Initiativen zur Steigerung der Sensibilisierung
Um das Bewusstsein für dieses drängende Problem zu schärfen, organisiert die Wesermarsch zahlreiche Initiativen. Am international anerkannten „Orange Day“ am 25. November wird auch in Wesermarsch eine symbolische Fahne am Kreishaus gehisst. Eine besondere Aktion, die im letzten Jahr durchgeführt wurde, beinhaltete das Verteilen von 32.000 orangenen Tüten mit wertvollen Informationen und Kontaktadressen. Diese Tüten wurden zusammen mit lokalen Bäckereien verteilt und fanden großen Anklang bei der Bevölkerung.
Eine weitere interessante Facette dieser Initiative ist die orange Bank selbst, die nicht nur ein Symbol, sondern auch ein interaktives Element ist. Zukünftig ist geplant, die Bank mit Kontaktdaten und QR-Codes auszustatten, um die Erreichbarkeit der Beratungsstelle noch weiter zu verbessern. Dies würde es Frauen erleichtern, sich in schwierigen Situationen direkt Unterstützung zu holen, ohne lange nach Informationen suchen zu müssen.
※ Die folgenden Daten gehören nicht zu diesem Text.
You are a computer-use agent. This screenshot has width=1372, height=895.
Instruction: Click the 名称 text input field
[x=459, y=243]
Ein bemerkenswerter Teil des Projekts umfasst auch eine Fotoaktion, bei der Bürger, lokale Politiker und Mitarbeiter der Verwaltung ermutigt wurden, sich auf der Bank ablichten zu lassen, um ein Zeichen gegen Gewalt zu setzen. Diese Foto-Collage wird zur weiteren Sensibilisierung genutzt, wie die Gleichstellungsbeauftragte erklärt. Das Engagement der Community zeigt, dass die Kollektion von Fotos nicht nur ein Kunstwerk, sondern auch ein starkes Bekenntnis zu einem wichtigen Thema ist.
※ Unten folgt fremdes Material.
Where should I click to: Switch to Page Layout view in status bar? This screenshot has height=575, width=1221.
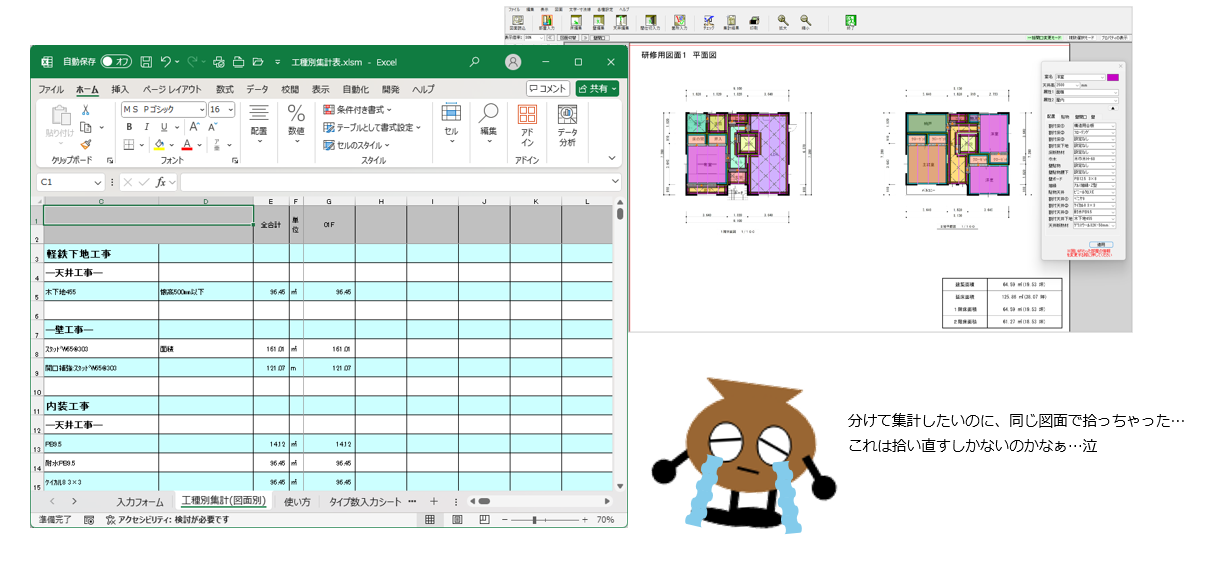click(x=457, y=520)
In der Wesermarsch ist die orange Bank nicht nur ein statisches Kunstwerk, sondern kann zu einem Symbol für Hoffnung und den Mut werden, Hilfe in Anspruch zu nehmen. Die Gemeinde Lemwerder hat bereits Interesse daran bekundet, eine eigene Bank zu initiieren, und es bleibt abzuwarten, wie dieses Konzept weiterentwickelt wird, um noch mehr Aufmerksamkeit auf die Problematik zu lenken.
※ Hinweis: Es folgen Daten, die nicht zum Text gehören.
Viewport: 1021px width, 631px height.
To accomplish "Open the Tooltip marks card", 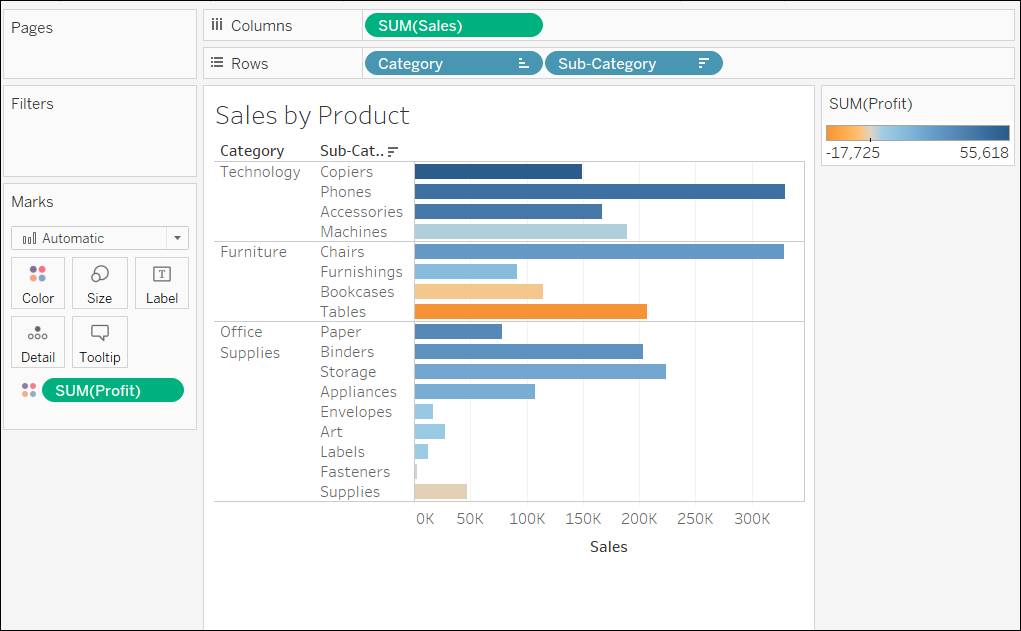I will tap(100, 342).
Diese Bewegung steht nicht nur für die Unterstützung der Betroffenen, sondern wirft auch ein Licht auf die Notwendigkeit konstanter Gespräche und Bildungsmaßnahmen rund um Gewalt gegen Frauen. Neben den zwei markanten Tagen im Jahr, wie dem Internationalen Frauentag oder dem Orange Day, fordert Ozanna eine regelmäßige Auseinandersetzung mit den Themen, um die gesellschaftliche Wahrnehmung von Gewalt in der Partnerschaft nachhaltig zu verändern.
Für weitere Informationen und aktuelle Entwicklungen zum Thema Gewalt gegen Frauen bietet die Beratungsstelle LaWeGa im Kreishaus Brake Unterstützung. Betroffene können sich anonym, kostenlos und vertraulich Unterstützung holen. Die Beratungsstelle hat das Ziel, Frauen in Krisensituationen zu stärken und ihnen den notwendigen Raum zu geben, um für sich und ihre Rechte einzustehen, wie auch aktuelle Berichterstattung auf www.nwzonline.de zeigt.